Full snippet: https://github.com/xtrmstep/dataproc-distrib-comp/blob/main/src/4_workflows/run.sh
5. SparkSQL
My repository also contains an example of SparkSQL which could be handy for those teams where Python is not as common as in others. Basically, if you would like to keep the skill set for your DBAs the same, but allow them to use Spark, SparkSQL will allow you to achieve this. It’s possible to submit pure SQL or use SQL syntax in PySpark which could be useful when you have complex transformations. For example, the code below performs the same task, but written using fluent API and SQL.
Fluent API:
def execute_py(number_of_records, session):
raw_df = session.read.csv(Settings.BUCKET_INPUT, header=True)\
.filter(F.col("uri_path").endswith('.sgml')) \
.withColumn("parth_parts", F.split('uri_path', '/')) \
.withColumn("path_idx_1", F.col('parth_parts').getItem(4)) \
.withColumn("path_idx_2", F.col('parth_parts').getItem(5)) \
.withColumn("rn", F.row_number().over(pss.Window.partitionBy('path_idx_1').orderBy('path_idx_2'))) \
.filter("rn == 1") \
.select("_time", "uri_path") \
.limit(number_of_records)
return raw_df
SQL:
def execute_sql(number_of_records, session):
session.read.csv(Settings.BUCKET_INPUT, header=True).createOrReplaceTempView("raw_df")
session.sql(f"""
CREATE OR REPLACE TEMPORARY VIEW transformed_df
AS
WITH
raw_data AS (
SELECT
*,
SPLIT(uri_path, '/')[4] AS path_idx_1,
SPLIT(uri_path, '/')[5] AS path_idx_2
FROM raw_df
WHERE uri_path LIKE '%.sgml'
)
,ordered AS (
SELECT
*,
ROW_NUMBER() OVER(PARTITION BY path_idx_1 ORDER BY path_idx_2 DESC) AS rn
FROM raw_data
)
SELECT _time, uri_path FROM ordered WHERE rn = 1 LIMIT {number_of_records}
""")
df = session.table("transformed_df")
return df
You may notice that SQL variant is cleaner and more readable.

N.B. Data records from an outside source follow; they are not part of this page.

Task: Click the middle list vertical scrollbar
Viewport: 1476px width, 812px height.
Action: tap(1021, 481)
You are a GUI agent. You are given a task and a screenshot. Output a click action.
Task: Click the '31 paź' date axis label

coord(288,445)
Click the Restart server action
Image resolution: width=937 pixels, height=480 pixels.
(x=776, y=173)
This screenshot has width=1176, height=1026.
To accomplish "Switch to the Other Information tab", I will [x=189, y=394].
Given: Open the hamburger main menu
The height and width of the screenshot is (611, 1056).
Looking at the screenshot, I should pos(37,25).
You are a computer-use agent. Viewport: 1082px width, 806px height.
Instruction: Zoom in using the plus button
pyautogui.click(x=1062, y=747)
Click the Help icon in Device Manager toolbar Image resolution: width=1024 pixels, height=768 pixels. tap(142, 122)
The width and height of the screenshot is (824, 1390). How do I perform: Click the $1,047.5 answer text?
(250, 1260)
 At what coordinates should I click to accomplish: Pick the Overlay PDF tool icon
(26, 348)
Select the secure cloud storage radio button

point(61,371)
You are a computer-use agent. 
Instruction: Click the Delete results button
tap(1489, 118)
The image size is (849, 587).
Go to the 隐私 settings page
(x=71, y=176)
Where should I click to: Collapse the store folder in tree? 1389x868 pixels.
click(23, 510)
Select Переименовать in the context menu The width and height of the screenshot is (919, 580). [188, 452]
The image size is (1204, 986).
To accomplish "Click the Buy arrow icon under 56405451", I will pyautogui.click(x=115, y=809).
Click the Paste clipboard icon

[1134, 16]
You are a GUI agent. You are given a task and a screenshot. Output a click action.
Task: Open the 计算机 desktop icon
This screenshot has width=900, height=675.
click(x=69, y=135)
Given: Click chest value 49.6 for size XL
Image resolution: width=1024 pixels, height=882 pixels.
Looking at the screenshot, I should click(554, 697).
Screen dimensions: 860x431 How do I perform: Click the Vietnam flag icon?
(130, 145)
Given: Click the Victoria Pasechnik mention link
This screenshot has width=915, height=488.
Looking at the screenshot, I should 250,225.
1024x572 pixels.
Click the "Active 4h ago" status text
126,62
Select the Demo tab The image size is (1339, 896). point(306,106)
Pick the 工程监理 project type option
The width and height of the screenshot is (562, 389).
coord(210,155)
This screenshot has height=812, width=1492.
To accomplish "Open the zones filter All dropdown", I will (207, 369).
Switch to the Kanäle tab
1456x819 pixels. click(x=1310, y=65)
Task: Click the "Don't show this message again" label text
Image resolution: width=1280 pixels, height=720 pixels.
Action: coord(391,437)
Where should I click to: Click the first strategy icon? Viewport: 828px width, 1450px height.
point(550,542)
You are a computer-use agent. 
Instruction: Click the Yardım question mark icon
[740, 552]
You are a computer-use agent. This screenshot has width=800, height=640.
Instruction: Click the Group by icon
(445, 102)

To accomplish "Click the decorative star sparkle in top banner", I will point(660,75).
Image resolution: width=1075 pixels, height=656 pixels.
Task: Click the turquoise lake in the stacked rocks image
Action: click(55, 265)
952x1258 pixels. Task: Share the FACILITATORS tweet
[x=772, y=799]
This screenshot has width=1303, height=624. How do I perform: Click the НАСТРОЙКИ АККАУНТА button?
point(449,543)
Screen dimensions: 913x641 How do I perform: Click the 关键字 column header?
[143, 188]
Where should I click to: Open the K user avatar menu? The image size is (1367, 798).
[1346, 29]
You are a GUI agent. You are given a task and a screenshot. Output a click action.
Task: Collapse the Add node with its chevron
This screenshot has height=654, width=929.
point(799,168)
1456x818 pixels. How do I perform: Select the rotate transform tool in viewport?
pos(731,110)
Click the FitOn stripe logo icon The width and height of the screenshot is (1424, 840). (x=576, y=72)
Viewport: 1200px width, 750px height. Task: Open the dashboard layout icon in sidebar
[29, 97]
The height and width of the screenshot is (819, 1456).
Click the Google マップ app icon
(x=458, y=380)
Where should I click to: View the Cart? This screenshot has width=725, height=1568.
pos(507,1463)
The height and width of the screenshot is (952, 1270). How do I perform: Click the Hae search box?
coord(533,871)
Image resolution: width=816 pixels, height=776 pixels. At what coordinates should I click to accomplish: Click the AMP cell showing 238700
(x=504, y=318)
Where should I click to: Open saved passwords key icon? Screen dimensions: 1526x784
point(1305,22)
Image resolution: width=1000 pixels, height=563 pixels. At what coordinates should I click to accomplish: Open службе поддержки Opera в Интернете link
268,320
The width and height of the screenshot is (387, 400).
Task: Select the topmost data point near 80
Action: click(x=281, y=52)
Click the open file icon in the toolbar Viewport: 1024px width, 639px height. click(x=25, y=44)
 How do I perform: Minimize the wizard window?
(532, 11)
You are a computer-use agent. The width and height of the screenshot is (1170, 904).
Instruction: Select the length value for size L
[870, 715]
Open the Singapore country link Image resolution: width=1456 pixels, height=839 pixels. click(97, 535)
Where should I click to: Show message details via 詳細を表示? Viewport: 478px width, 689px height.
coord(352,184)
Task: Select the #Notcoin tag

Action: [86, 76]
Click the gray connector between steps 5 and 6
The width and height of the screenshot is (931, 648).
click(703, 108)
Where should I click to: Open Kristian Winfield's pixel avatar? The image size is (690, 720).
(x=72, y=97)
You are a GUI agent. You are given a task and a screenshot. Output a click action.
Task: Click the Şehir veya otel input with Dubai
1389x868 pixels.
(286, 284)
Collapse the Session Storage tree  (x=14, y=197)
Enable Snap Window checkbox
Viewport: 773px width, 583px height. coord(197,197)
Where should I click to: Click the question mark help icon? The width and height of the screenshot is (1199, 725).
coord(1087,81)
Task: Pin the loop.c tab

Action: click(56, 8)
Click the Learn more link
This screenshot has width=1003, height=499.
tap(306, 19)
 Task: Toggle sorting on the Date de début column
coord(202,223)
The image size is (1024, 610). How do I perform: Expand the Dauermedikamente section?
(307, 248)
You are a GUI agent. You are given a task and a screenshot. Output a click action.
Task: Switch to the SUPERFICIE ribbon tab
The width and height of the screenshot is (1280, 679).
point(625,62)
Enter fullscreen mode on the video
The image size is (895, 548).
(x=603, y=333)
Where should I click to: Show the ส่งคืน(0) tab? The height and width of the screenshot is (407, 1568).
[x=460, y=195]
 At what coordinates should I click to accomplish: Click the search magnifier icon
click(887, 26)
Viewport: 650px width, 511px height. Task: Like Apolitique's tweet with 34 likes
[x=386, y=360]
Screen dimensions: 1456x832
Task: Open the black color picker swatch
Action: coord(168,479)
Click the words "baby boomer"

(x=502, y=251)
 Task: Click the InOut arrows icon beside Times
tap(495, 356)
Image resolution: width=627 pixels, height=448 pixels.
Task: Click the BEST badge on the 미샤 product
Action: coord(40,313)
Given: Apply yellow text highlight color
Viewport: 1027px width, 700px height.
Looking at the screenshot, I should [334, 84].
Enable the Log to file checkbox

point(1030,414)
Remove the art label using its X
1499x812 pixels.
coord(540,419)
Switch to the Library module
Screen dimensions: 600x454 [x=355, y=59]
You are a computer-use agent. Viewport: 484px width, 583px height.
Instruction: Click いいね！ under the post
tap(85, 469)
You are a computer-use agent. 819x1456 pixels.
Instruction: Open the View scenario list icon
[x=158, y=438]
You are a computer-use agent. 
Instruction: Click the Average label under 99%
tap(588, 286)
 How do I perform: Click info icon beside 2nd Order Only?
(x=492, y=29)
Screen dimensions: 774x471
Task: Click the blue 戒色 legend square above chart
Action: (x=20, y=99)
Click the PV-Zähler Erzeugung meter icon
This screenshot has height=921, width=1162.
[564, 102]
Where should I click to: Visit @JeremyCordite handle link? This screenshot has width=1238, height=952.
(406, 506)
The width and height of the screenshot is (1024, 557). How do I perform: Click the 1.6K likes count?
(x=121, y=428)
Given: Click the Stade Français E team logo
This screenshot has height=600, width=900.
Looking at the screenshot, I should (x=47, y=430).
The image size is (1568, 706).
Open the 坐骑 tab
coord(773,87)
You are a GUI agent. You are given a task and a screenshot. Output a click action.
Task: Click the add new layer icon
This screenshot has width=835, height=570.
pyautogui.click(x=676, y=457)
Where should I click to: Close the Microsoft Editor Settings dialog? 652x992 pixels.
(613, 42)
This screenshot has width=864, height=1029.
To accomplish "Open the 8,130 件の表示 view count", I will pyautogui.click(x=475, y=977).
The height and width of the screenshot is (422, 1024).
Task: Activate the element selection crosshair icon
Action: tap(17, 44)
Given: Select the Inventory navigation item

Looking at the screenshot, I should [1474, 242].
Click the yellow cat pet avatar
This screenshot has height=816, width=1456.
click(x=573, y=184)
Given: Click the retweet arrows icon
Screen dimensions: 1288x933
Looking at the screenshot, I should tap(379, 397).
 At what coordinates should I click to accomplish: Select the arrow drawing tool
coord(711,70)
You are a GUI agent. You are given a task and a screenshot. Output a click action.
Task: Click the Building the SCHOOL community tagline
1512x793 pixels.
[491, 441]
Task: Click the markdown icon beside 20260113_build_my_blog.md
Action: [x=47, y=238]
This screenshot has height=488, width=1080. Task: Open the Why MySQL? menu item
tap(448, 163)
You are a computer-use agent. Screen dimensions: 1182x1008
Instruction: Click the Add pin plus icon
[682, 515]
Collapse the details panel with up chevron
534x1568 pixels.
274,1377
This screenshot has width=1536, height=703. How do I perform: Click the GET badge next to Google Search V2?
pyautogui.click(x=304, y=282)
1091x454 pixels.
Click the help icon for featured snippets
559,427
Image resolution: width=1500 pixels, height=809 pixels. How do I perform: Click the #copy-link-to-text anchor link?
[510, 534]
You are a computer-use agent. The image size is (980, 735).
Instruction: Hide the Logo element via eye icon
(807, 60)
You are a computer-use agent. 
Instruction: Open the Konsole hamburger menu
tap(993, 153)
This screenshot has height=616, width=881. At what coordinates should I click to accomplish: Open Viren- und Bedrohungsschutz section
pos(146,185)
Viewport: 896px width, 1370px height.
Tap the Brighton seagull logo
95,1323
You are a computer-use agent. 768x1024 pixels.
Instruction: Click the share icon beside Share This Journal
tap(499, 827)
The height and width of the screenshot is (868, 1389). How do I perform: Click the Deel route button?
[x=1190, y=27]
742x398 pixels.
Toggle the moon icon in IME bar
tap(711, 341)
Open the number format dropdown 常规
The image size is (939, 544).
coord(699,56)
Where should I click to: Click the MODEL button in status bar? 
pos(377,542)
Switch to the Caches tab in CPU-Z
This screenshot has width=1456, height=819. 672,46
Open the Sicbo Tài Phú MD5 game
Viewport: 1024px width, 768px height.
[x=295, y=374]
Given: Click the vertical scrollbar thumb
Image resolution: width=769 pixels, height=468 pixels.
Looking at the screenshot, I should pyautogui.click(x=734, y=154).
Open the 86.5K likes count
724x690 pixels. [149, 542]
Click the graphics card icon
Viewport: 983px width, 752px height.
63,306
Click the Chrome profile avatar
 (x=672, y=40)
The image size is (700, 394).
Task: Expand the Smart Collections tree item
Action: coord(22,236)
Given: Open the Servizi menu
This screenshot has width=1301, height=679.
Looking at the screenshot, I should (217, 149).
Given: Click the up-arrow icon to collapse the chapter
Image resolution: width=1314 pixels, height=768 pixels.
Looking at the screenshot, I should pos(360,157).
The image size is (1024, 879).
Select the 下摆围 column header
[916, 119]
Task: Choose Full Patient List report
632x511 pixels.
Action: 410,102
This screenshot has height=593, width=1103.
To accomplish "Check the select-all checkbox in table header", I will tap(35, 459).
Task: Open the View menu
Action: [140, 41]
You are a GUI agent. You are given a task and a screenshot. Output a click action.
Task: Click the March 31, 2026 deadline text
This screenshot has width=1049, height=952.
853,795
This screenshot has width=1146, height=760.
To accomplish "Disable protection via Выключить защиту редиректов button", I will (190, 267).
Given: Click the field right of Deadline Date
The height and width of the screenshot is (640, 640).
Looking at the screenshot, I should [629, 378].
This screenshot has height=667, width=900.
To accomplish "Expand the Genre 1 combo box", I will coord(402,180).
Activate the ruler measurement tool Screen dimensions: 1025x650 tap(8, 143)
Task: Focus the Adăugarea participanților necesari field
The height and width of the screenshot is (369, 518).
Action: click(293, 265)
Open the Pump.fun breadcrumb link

Full snippet: https://github.com/xtrmstep/dataproc-distrib-comp/blob/main/src/5_sparksql/run.sh
Repository with code snippets
My repository contains all scripts and additional information, presented in readme.md
files. You may find several “steps” in the repository with Bash scripts run.sh
, but they were created with the idea that all of the scripts are located in the same file. So that they will work fine if you are executing every run.sh
file by copying its content to one and the same terminal and executing them one after another. This will ensure that environment variables are defined and have correct values.
In the end, there is step #6 which has cleaning commands. They are removing all objects created during previous steps. In the end some cost could be applied to your GCP account, around $10 or a bit less.